Microsoft Windows NT (and many other) DNS servers use a predictable
sequence of query IDs when resolving recursive queries. If an attacker can
determine the current sequence number, they can determine future sequence
numbers. Knowledge of future sequence numbers helps an attacker flood a DNS
server with spoofed responses to recursive queries. This makes a "cache
pollution" attack easier to accomplish.

RESOLUTION
==========

The Microsoft DNS Server has been modified to use random query IDs. Random
query IDs reduce the effectiveness of this cache pollution attack. Obtain
the following fix, or wait for the next Windows NT service pack.

This hotfix has been posted to the following Internet location:

   ftp://ftp.microsoft.com/bussys/winnt/winnt-public/fixes/usa/NT40/
   hotfixes-postSP3/dns-fix

STATUS
======

Microsoft has confirmed this to be a problem in Windows NT version 4.0.
A supported fix is now available, but has not been fully regression-tested
and should be applied only to systems experiencing this specific problem.
Unless you are severely impacted by this specific problem, Microsoft
recommends that you wait for the next Service Pack that contains this fix.
Contact Microsoft Technical Support for more information.

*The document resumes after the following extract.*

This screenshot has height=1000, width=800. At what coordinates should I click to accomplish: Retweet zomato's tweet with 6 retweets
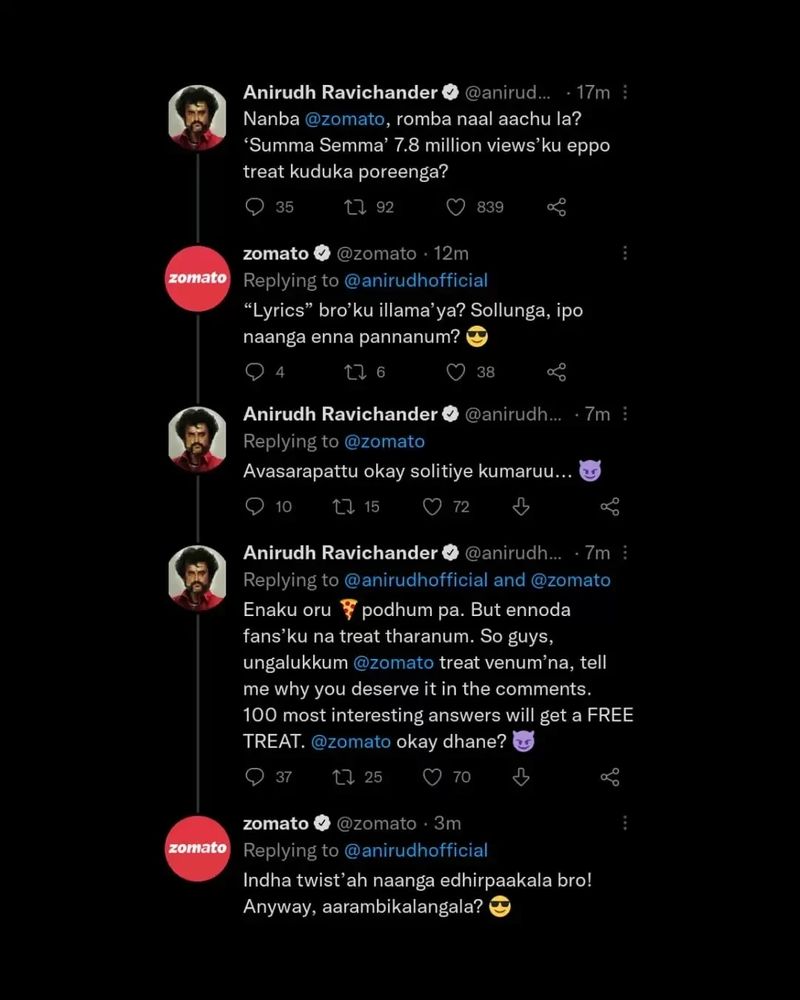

Additional query words: 4.00 prodnt

============================================================================

THE INFORMATION PROVIDED IN THE MICROSOFT KNOWLEDGE BASE IS
PROVIDED "AS IS" WITHOUT WARRANTY OF ANY KIND.  MICROSOFT DISCLAIMS
ALL WARRANTIES, EITHER EXPRESS OR IMPLIED, INCLUDING THE WARRANTIES
OF MERCHANTABILITY AND FITNESS FOR A PARTICULAR PURPOSE.  IN NO
EVENT SHALL MICROSOFT CORPORATION OR ITS SUPPLIERS BE LIABLE FOR
ANY DAMAGES WHATSOEVER INCLUDING DIRECT, INDIRECT, INCIDENTAL,
CONSEQUENTIAL, LOSS OF BUSINESS PROFITS OR SPECIAL DAMAGES, EVEN IF
MICROSOFT CORPORATION OR ITS SUPPLIERS HAVE BEEN ADVISED OF THE
POSSIBILITY OF SUCH DAMAGES.  SOME STATES DO NOT ALLOW THE EXCLUSION
OR LIMITATION OF LIABILITY FOR CONSEQUENTIAL OR INCIDENTAL DAMAGES
SO THE FOREGOING LIMITATION MAY NOT APPLY.